Multi-omics analysis reveals mechanisms of FMT in Enhancing antidepressant effects of SSRIs

Abstract

Objective

This study explores the behavioral and molecular biological impacts of Fecal Microbiota Transplantation (FMT) on depressive mice unresponsive to treatment with Selective Serotonin Reuptake Inhibitors (SSRIs).

Methods

Healthy male C57BL/6 mice were used to establish a depression model through chronic restraint stress, treated with fluoxetine, and categorized into Response and Non-response groups. An FMT treatment was added to the Non-response group. Behavioral tests were conducted to assess symptoms of depression. The gut microbiome, plasma metabolites, and hippocampal tissue gene expression and function changes were analyzed using 16S rRNA gene sequencing, LC-MS, and RNA sequencing.

Results

FMT significantly improved the depressive symptoms in SSRIs-resistant mice. There was a partial restoration in the diversity and structure of the gut microbiota in the FMT group. Compared to the Non-response group, significant changes were noted in the metabolomic profiles of the FMT group, identifying various differential metabolites.

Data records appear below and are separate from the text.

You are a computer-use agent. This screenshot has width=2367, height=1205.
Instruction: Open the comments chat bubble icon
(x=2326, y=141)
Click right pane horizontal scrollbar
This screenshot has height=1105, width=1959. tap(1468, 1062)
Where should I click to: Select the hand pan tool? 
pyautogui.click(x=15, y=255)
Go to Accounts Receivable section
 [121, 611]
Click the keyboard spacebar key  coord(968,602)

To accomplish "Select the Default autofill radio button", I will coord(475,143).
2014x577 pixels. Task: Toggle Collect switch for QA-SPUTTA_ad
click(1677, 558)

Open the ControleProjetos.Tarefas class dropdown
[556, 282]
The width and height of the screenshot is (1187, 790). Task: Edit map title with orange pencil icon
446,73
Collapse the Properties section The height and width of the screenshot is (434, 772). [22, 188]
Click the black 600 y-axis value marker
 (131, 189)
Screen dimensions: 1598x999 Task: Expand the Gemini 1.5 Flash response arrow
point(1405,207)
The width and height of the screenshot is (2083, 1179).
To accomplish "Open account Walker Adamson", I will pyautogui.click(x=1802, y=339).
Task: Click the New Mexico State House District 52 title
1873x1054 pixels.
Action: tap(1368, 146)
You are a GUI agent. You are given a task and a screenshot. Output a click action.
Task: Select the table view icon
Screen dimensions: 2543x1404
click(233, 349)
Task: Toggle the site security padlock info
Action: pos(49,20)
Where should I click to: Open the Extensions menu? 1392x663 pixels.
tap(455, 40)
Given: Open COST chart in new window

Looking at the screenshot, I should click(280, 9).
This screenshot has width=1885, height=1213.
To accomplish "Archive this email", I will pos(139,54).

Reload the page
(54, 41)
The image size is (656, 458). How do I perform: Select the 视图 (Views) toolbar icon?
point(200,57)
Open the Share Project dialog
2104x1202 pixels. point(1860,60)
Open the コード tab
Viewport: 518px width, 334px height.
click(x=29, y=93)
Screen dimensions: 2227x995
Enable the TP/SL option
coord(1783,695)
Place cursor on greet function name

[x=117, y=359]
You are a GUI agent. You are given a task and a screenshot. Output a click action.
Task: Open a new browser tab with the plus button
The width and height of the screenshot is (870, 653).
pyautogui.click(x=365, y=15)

Functional annotations indicated that these metabolites are involved in multiple metabolic pathways. In the Non-response group, certain gene expression levels were significantly restored. GO and KEGG enrichment analyses revealed that these differential genes mainly involve cytokine activity, receptor signaling regulation, and NOD-like receptor signaling pathways. Joint analysis suggested that FMT may exert its effects through an increase in the abundance of g__Paraprevotella, leading to decreased baicalin content and increased Tal2 expression.

Conclusion

FMT has potential in improving depressive symptoms unresponsive to SSRIs treatment. Its mechanism may be related to the modulation of the gut microbiota and its metabolites, subsequently affecting gene expression.